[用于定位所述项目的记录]
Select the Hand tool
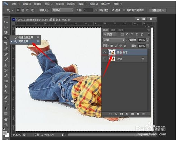The width and height of the screenshot is (181, 142). tap(6, 119)
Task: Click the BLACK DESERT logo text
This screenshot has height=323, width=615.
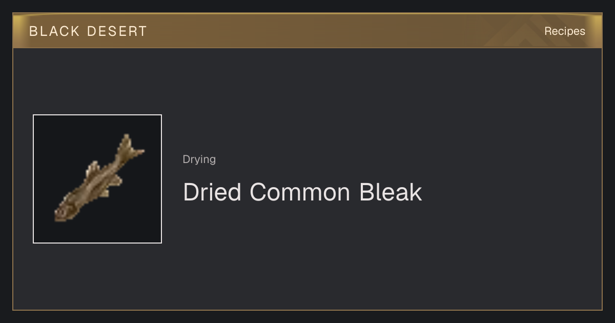Action: pyautogui.click(x=88, y=31)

> [任务要求] 把上面全部记录逐行照原样重写一遍，答案中不要放入图片。

> [任务输出]
Select the Hand tool
The width and height of the screenshot is (181, 142). tap(6, 119)
Task: Click the BLACK DESERT logo text
This screenshot has height=323, width=615.
Action: pyautogui.click(x=88, y=31)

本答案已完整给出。